多くのAndroidアプリでは、処理を高速化する目的などから、キャッシュファイルを利用しますが、それらの不具合が原因で処理速度の低下が発生した場合は、多くのケースにおいて、最適化を実行することで解消できます。キャッシュファイルの役割は、例えば、あらかじめ頻繁に実行される処理をキャッシュファイルとして生成しておけば、以後はキャッシュファイルから読み出せば、再度処理を実行する必要がなくなります。また、オンラインでデータをやりとりするアプリでは、サーバーからダウンロードしたデータをキャッシュとして保存しておけば、再度ダウンロードが必要なくなり、モバイルデータ通信の利用量を節約することができます。
そんな便利なAndroidのキャッシュ機能ですが、長期にわたって使用することで、アプリのバグや仕様などによってファイルが損傷するケースや、処理の途中でネットワークが切断したり、電源が落ちるといったトラブルがあれば、不完全なファイルが残ってしまうことがあります。そのような状態で、キャッシュファイルが必要となるアプリを使用し続ければ、毎回該当するファイルにアクセスして整合性のチェックをすると破損が確認されたため、新規にキャッシュファイルを生成するという動作を繰り返し、結果として、全体的な処理の低下へと繋がってしまいます。そのために、Android OSを採用したデバイスでは、キャッシュファイルに起因する処理速度の低下が発生した場合は、ある程度定期的にキャッシュファイルを削除して、最適化をする必要があります。

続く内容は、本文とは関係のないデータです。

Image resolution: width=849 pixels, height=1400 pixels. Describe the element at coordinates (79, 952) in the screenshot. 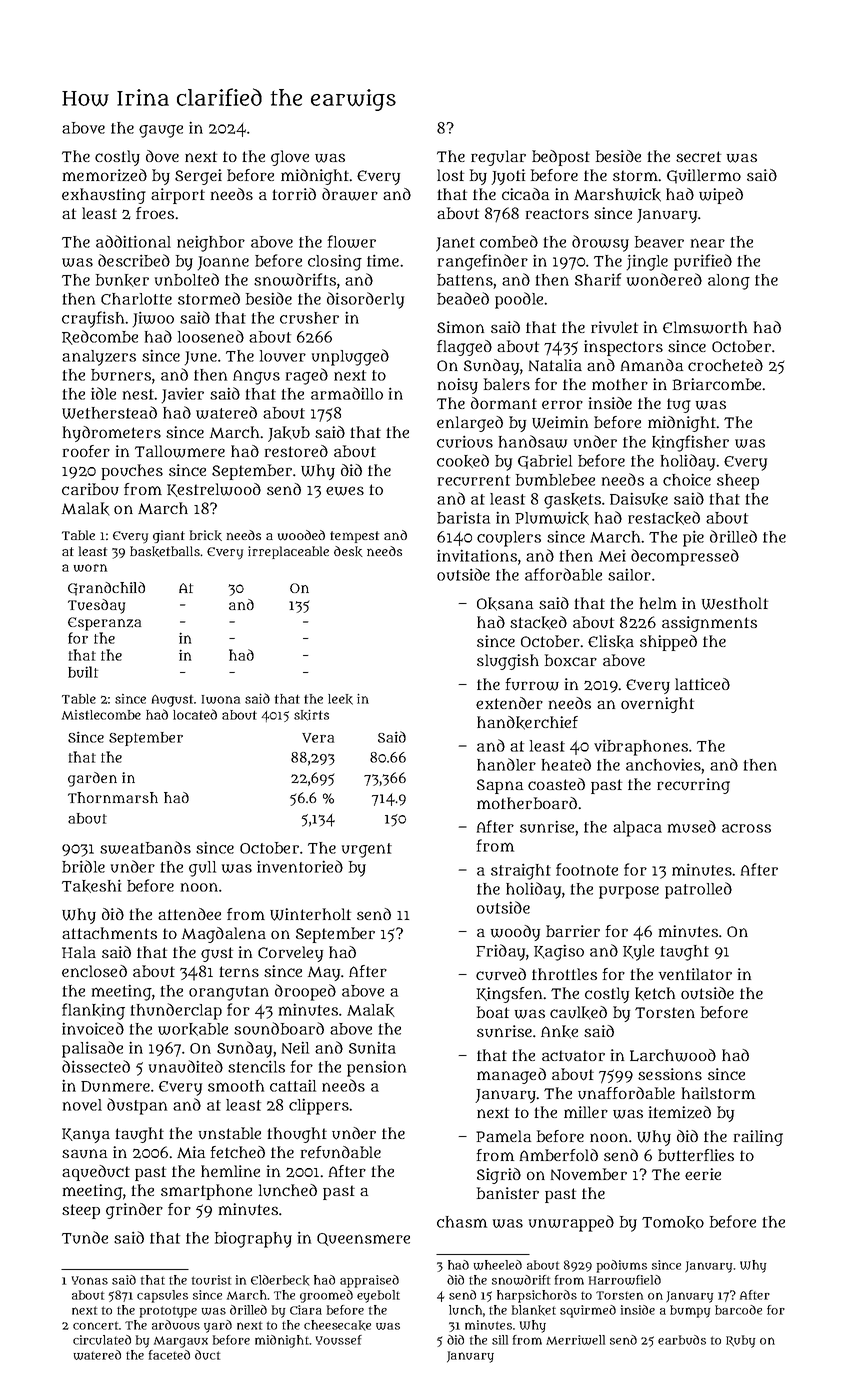

I see `Hala` at that location.
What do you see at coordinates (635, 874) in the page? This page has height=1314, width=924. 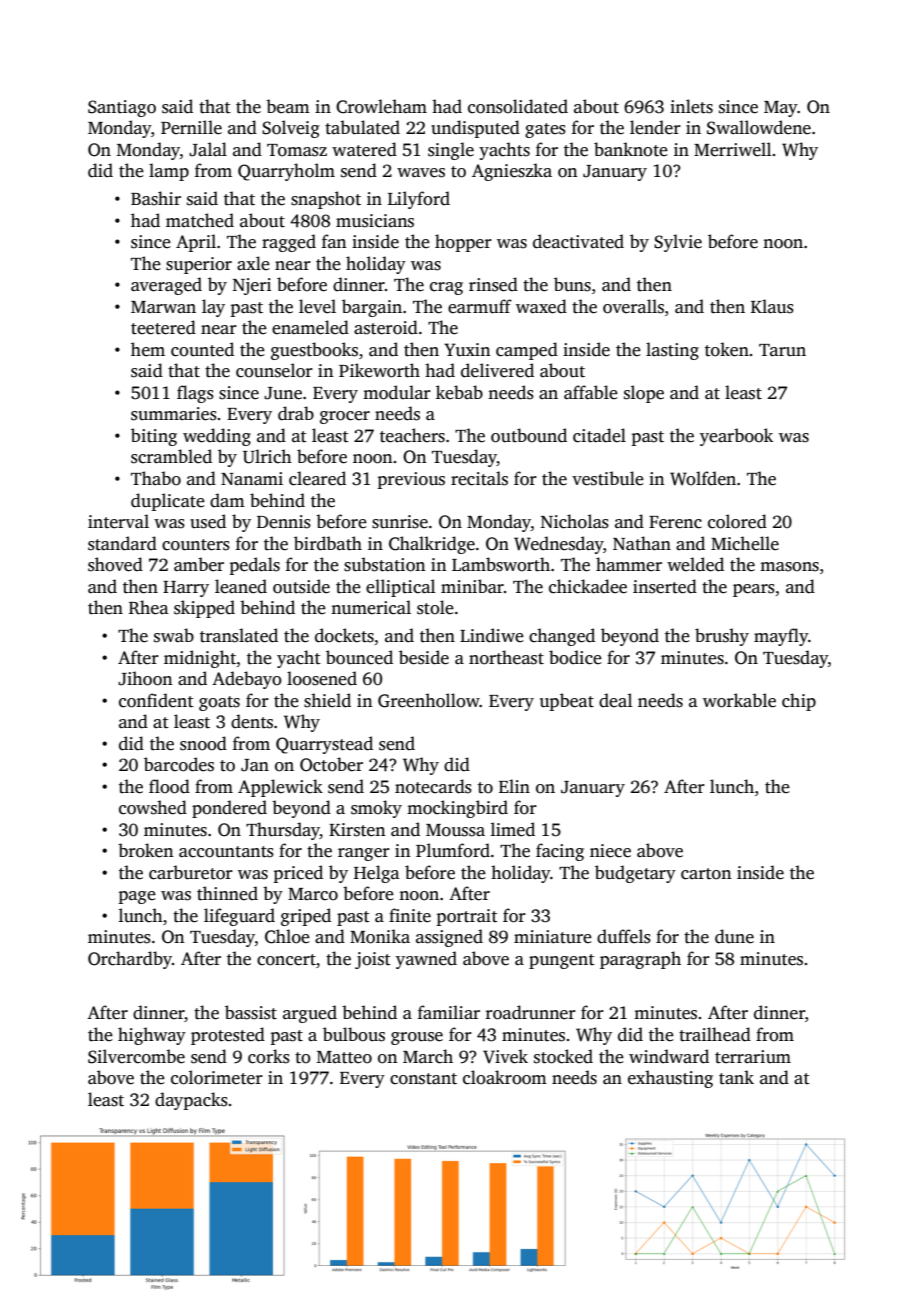 I see `budgetary` at bounding box center [635, 874].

これらの作業には、別途アプリのインストールは必要なく、Androidの持つシステム単独で実行することができます。Android6以降のバージョンを例に挙げると、「設定」「ストレージとUSB」「内部ストレージ」「キャッシュデータ」とタップして行くと表示されるポップアップメニューの「OK」をタップすれば、インストールされているすべてのアプリのキャッシュデータが削除されます。なお、ここで削除されるのは、あくまでもキャッシュのみであり、各アプリの設定やユーザーデータには一切影響を与えないので、安心して実行できます。しばらく待つと、キャッシュの削除が終わり、内部ストレージの空き容量が大幅に増えたことが確認できます。つづいて電源ボタンを長押しすると表示されるポップアップメニューの「再起動」をタップし、再起動が完了してから各種アプリを起動させれば、必要に応じて、キャッシュファイルが再生成されます。ここまでの作業で、ひとまずは最適化が完了し、キャッシュファイルに起因するトラブルは概ね解消されますが、一部、それでも解決できないケースがあります。
Androidでは、上記のような、ユーザーによって削除が行えるキャッシュの他に、通常の方法ではアクセスできないキャッシュパーティションがあります。発生している不具合にキャッシュパーティションに保存されているキャッシュが起因している場合は、こちらも削除する必要があります。キャッシュパーティションに保存されているキャッシュを削除するには、リカバリーモードでデバイスを起動します。まずは、Androidをシャットダウンし、完全に電源を落とした状態にします。つづいて、音量を下げるボタン、音量を上げるボタン、電源ボタンを、起動するまで同時に押し続けます。すると、Androidではお馴染みの緑色のロボットのDroid君が横たわり、お腹のハッチが開いている画像が表示されます。ここで、デバイスによりますが、音量ボタンを押すとメニューが切り替わったり、カーソルが動くので、Recovery modeを選択してから電源ボタンを短く1回押し、リカバリーモードに入ります。コマンドリストが表示されるので、音量ボタンでカーソルを切り替えて「wipe cache partition」を選択し、電源ボタンを押すと、確認のダイアログが表示されるので、音量ボタンで「Yes」に切り替えてから電源ボタンを押せば、キャッシュパーティションの内容が削除されます。しばらくすると表示される「Reboot system now」を選択して電源ボタンを押せば、Androidが再起動され、最適化が完了します。こちらも前述のキャッシュを削除した方法と同様、アプリを起動すれば、適宜キャッシュファイルが再生成されます。